Why development of standards is a distraction

In addition to the emphasis on cost savings, there is another dimension that has received considerable attention in e-learning circles—the development of standards such as SCORM (Shareable Courseware Object Reference Model) and IMS (Instructional Management System). These are not standards that treat learning outcomes, but instead deal with tagging, coding, and indexing Learning Objects to facilitate reuse of digitized training materials. Some have likened that effort to “rearranging the deckchairs on the Titanic,” but that is perhaps harsher than necessary. The emphasis on adoption of standards is clear: “Implementation of SCORM specifications can help learning technology to become reusable, interoperable, stable, and accessible.” Who would be opposed to standards, except there is nothing in any of those standards that focuses attention on the effectiveness of the Learning Objects. Indeed, the term Learning Objects itself ought to cause some unease. An LO (Learning Object) is defined as a “discreet small chunk that can be used alone or dynamically assembled to provide just enough and just-in-time learning. Learning Objects can also enable learners to select the training that is most relevant for them, perhaps even in a media format that matches their preferred learning style (auditory, visual, etc.).” A Learning Object is, thus, a thing that has physical dimensions (type, number of megabytes) that can be measured; it can be tagged and indexed for future use. No one knows, however, whether that LO has ever resulted in anyone learning anything or subsequently demonstrating any competency.

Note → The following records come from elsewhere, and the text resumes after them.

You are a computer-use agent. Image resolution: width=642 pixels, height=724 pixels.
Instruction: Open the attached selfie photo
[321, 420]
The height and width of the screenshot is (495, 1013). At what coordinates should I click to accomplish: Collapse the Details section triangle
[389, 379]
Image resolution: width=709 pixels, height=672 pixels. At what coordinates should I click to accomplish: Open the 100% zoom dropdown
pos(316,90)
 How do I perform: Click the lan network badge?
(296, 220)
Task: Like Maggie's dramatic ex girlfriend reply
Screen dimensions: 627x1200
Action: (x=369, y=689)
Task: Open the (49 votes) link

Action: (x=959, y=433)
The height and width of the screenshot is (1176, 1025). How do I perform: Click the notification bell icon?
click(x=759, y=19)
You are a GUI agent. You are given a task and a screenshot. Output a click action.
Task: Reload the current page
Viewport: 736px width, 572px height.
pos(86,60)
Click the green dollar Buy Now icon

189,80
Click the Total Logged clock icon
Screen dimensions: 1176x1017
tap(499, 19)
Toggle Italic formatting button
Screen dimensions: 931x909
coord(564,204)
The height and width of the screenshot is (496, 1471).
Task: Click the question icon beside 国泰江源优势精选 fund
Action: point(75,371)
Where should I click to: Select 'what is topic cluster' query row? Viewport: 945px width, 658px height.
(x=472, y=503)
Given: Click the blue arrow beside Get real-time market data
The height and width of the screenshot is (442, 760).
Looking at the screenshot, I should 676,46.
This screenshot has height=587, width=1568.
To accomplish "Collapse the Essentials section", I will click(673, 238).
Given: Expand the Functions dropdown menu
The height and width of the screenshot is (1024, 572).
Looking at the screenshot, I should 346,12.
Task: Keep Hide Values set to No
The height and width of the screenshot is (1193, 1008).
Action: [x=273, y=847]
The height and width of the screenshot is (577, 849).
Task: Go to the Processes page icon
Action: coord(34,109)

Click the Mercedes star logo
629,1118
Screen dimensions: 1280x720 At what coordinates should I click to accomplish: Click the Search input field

We know that learning doesn’t happen in discrete chunks. An acquaintance at the University of Colorado once said, “We have to cross the line between ignorance and insight many times before we truly understand.” We get it, then lose it, then kind of get it again, then find out we don’t quite have it right, and ultimately, after struggling to master the concept, we have it. Learning often appears a little ragged, and does not generally come in nicely packaged objects, no matter how systematically tagged. Efforts to measure outcomes are difficult enough, but to substitute for those efforts a set of standards which tag and index inputs seems to me to be mistaken.

The lack of emphasis on outcomes

When the e-learning industry attempts to quantify content elements, the concern is misplaced; it diverts attention from the more important issue of measuring effectiveness, e.g., under what conditions does e-learning work? The drive for standards, originating in the mutual efforts of the aviation industry and the Department of Defense, appears to be part of an attempt to make e-learning programs more acceptable to IT departments, who are reluctant to consider anything that involves audio, video, and other features with bandwidth or security issues. The next step, presumably, will be to measure the mean number of megabytes in a Learning Object, so IT can estimate how much additional capacity they will need to add in order to teach the sales force how to sell the company’s new gizmo.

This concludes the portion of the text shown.